A scene from ‘Death in Venice’ at the Deutsche Oper.

An oversized bouquet of roses creates a hint of surrealism, but if the idea is to enter “a dream or a process in Aschenbach’s mind” – as the director said in an interview with the Berliner Morgenpost – then the aesthetic could have been pushed further. Instead, funereal symbols like an altar and a wreath of flowers inch toward the mundane.

The eyes are literally strained by the second act, given the neon green walls in which the entire action takes place. Nevertheless, ensemble scenes – such as the performances of the strolling players outside the hotel and the dream in which Aschenbach is torn between the voices of Apollo and Dionysus – receive powerful treatment.

Another poignant scene emerges in the first act, when Tadzio (played by Rauand Taleb) and his gaggle of friends fall lifelessly on the rose bouquet following the sweeping, tonal music that indicates the view from Aschenbach’s window. In the absence of trained dancers, however, their movement in other scenes is too disorderly for Britten’s painstaking score.

Most frustrating, however, is the closing scene, in which the adolescent beauty – rather than returning to Poland with his family, as per the libretto – dies before Aschenbach’s eyes.
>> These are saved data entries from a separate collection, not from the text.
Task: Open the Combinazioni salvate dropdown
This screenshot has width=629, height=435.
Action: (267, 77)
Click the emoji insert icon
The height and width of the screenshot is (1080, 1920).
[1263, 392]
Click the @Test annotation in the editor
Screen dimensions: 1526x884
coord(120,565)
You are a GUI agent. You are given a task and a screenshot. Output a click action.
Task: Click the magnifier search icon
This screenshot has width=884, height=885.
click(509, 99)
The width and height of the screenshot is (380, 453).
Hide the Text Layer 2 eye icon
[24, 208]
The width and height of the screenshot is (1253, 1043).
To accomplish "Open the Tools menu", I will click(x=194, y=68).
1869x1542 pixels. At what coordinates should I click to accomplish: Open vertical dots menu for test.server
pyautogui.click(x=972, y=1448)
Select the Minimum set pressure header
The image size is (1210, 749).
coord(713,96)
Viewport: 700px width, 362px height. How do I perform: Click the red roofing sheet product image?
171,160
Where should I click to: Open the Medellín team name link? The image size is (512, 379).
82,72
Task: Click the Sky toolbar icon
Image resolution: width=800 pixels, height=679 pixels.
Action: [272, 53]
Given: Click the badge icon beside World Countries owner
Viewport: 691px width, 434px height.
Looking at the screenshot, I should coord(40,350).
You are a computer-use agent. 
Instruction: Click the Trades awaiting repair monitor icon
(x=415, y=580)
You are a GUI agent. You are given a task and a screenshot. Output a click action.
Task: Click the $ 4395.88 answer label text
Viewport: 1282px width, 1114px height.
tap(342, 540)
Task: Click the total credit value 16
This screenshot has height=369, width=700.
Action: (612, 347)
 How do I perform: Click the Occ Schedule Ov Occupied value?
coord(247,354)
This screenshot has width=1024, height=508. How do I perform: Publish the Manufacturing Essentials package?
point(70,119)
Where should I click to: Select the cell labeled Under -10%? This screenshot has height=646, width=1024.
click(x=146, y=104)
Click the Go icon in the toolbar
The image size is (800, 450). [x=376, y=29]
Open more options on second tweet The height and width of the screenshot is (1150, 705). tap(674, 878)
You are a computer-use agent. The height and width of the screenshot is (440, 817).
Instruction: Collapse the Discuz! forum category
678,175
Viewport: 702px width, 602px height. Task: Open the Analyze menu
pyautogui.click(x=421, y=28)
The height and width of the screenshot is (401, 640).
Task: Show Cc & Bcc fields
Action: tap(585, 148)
The viewer is left wondering if the protagonist is a ghost, a dreamer, or a figment of the imagination.

Nilon invested his performance with the introspection and tortured passion that this role demands, giving a tender, nuanced account of his final soliloquy, “Does beauty lead to wisdom, Phaedrus?” He did not always ride above the orchestra when it was in full force, however, and his generally understated manner was out of balance with the more exuberant thespianism of Carico.

The young bass-baritone struggled slightly with the falsetto writing of the elderly fop, but, blessed with a booming, rich voice, brought the right touch of caricature to the roles of the hotel manager and barber. Carico also transformed into a saucy leader of the players – parading around in sequined heels – and a seductive, demonic Dionysus.

The writer Aschenbach (Paul Nilon) falls in love with the young Tadzio (Rauand Taleb).

Another house ensemble member, countertenor Tai Oney, was equally arresting, bringing a radiant tone and magnanimous presence the role of Apollo. Alexandra Hutton, as the strawberry vendor, and Andrew Dickinson, as the hotel porter, further deserve mention. The house chorus gave a polished, compelling performance.

It was difficult to reconcile the high musical standards with a production that seemed to spurn any sense of Apollonian beauty, diluting both Mann’s original novella and Britten’s opera into a one-dimensional reflection on mortality. And given the fact that Death in Venice had returned to the Deutsche Oper for the first time in 40 years, one wonders why the resources were not invested in a more elaborate – but most of all, tasteful – stage design.

Rebecca Schmid is a music writer based in Berlin. She contributes regularly to the Financial Times, New York Times, Gramophone, Musical America Worldwide, and other publications.